A security researcher at Google has revealed that WannaCry shares an identical code with a malware used by the Lazarus group in 2014.
Between 2013 and 2014, a prolific hacker group calling themselves Lazarus wreaked havoc around the world. The group was said to be involved in a destructive cyber-attack on Sony Pictures which destroyed up to 1TB worth of data, an online heist on a Bangladesh bank and an attack on thousands of hard drives in South Korea which also destroyed tonnes of data.
Security researchers have often linked Lazarus to North Korea. Speculations include either the country personally orchestrating such cyber-attacks or funding international hacker groups to do the dirty work for them. Lazarus hasn’t been very active since, but a recent tweet by Neel Mehta, a security researcher at Google, suggests that the recent WannaCry ransomware may share an identical code with Cantopee, a malware used by the Lazarus group to attack systems around the globe.
However, while the codes suggest similar patterns being used by hackers behind both malware, researchers haven’t irrefutably established the link so far. “For now, more research is required into older version of WannaCry. We believe this might hold the key to solve some of the mysteries around this attack. One thing is for sure—Neel Mehta’s discovery is the most significant clue to date regarding the origins of WannaCry,” noted researchers at Kaspersky Labs.
Martijn Grooten, a security researcher at Virus Bulletin told Ars Technica that there are several factors which establish that WannaCry originated in North Korea, or is state-sponsored. WannaCry carries a kill switch which enables hackers to switch off the malware’s operation in certain systems whenever they please. This is mostly a tool used by state-sponsored hackers to kill off malware when objectives are achieved or to prevent collateral damage, like killing off their own systems.
“Killswitches in malware are rare, and I can only think of government malware with those built in. Governments care about collateral damage far more than criminals do.

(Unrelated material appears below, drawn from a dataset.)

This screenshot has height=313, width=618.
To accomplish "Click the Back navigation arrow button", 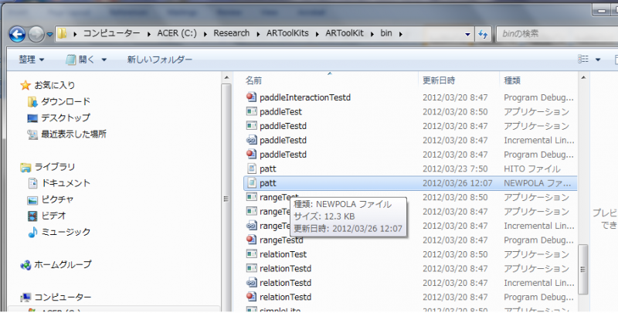I will coord(18,34).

And North Korea has recently been active as the Lazarus group,” he said.
Hackers behind WannaCry have so far used kill switches to kill off malware in certain systems after victims paid them between $300 to $600 as ransom. The malware has affected hundreds of thousands of systems across 150 countries but several government agencies and businesses have saved their systems by shutting them down or disconnecting them from the internet. In the UK, the NHS bore the brunt of the attack with as many as 16 NHS hospitals suffering outages or system shutdowns over the past few days.